Selbst in einer perfekt funktionierenden Demokratie kommt es immer wieder zu Streitigkeiten. In solchen Situationen ist es wichtig, dass beide Seiten gleichermaßen Zugang zu einer unabhängigen Instanz haben, die den Streit schlichten kann. In Demokratien ist das die Justiz. Richterinnen und Richter sind ein bisschen wie Schiedsrichterinnen und Schiedsrichter - sie sind eine unabhängige Instanz, die die Regeln für alle gleich anwenden soll. Ein Fußballspiel wäre eine Farce, wenn der Schiedsrichter von einer der beiden Mannschaften ausgesucht würde, und die Demokratie ist ähnlich chaotisch, wenn die Regierung die Gerichte mit ihren Freunden überfrachtet oder Gerichtsentscheidungen missachtet.

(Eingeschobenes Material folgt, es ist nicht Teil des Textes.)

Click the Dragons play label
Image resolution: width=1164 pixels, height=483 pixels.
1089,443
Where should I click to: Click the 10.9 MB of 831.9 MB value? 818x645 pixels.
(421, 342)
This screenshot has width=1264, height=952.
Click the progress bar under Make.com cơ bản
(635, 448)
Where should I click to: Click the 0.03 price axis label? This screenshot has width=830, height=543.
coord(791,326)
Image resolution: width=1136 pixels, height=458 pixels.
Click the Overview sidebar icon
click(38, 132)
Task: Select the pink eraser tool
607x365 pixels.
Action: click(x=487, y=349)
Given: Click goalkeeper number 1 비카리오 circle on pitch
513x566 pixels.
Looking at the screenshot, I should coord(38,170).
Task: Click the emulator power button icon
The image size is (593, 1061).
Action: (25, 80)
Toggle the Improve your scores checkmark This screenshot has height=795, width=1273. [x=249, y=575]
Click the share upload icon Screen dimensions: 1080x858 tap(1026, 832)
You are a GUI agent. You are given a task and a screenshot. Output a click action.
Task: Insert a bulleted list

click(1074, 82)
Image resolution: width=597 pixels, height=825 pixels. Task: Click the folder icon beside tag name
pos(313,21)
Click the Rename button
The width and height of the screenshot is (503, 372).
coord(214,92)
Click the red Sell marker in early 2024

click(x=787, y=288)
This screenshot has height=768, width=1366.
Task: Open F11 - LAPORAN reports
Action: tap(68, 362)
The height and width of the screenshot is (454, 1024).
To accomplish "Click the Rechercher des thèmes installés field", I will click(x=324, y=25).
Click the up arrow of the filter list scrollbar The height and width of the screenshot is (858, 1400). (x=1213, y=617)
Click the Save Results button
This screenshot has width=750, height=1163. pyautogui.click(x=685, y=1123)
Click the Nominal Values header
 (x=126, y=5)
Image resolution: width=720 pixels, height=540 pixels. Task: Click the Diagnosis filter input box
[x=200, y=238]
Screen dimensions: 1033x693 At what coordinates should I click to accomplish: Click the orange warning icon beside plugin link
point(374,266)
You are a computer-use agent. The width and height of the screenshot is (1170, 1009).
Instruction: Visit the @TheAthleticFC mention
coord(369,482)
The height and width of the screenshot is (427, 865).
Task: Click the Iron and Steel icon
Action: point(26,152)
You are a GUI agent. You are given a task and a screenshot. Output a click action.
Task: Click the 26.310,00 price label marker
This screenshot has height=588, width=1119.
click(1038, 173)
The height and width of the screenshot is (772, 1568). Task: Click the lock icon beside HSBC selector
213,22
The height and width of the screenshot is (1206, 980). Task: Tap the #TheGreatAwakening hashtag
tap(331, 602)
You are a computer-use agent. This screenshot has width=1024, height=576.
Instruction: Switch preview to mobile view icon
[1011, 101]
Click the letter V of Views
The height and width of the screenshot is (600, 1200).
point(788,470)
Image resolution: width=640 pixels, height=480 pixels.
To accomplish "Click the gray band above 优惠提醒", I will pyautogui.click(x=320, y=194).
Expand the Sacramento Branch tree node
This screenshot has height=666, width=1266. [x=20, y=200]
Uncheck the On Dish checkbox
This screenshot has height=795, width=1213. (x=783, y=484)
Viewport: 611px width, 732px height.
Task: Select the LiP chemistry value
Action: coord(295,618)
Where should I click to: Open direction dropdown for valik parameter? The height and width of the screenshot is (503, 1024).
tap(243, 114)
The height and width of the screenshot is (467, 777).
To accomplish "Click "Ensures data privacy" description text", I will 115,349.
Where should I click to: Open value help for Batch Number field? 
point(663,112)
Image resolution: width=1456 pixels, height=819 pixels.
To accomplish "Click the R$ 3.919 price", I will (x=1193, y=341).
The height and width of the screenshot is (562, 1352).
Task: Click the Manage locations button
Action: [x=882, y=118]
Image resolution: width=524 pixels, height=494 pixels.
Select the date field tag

13. Akzeptieren von Wahlergebnissen

Wenn die Wahlen nicht so ausgehen, wie es die Machthaber wollen, müssen sie das Ergebnis akzeptieren und zurücktreten. Die friedliche Übertragung der Macht ist ein Merkmal des demokratischen Prozesses. Die Verlierer von Wahlen müssen ihre Niederlage akzeptieren. Sie können und sollten zwar weiterhin offen ihre Ideen vertreten und sich an der öffentlichen Debatte beteiligen, aber sie müssen akzeptieren, dass ihre Positionen derzeit nicht mehrheitsfähig sind.

14. Rechtsstaatlichkeit

Demokratische Gesellschaften funktionieren nach dem Prinzip der Rechtsstaatlichkeit. Das bedeutet im Wesentlichen, dass die Gesetze eines Landes für alle Menschen gleichermaßen gelten und dass sich jeder, insbesondere die Regierung, an die Regeln halten muss. Es bedeutet, dass die oben beschriebenen Rechte und Freiheiten und demokratischen Prozesse respektiert und gefördert werden. Und es bedeutet auch, dass die Gesetze fair und konsequent durchgesetzt werden und dass es eine unabhängige Instanz wie die Gerichte gibt, die auftretende Streitigkeiten schlichten kann. Liberties hat vor kurzem seinen Schattenbericht an die EU über die aktuelle Situation der Rechtsstaatlichkeit in der Union veröffentlicht und dabei eine Reihe besorgniserregender Trends in vielen Mitgliedsstaaten festgestellt.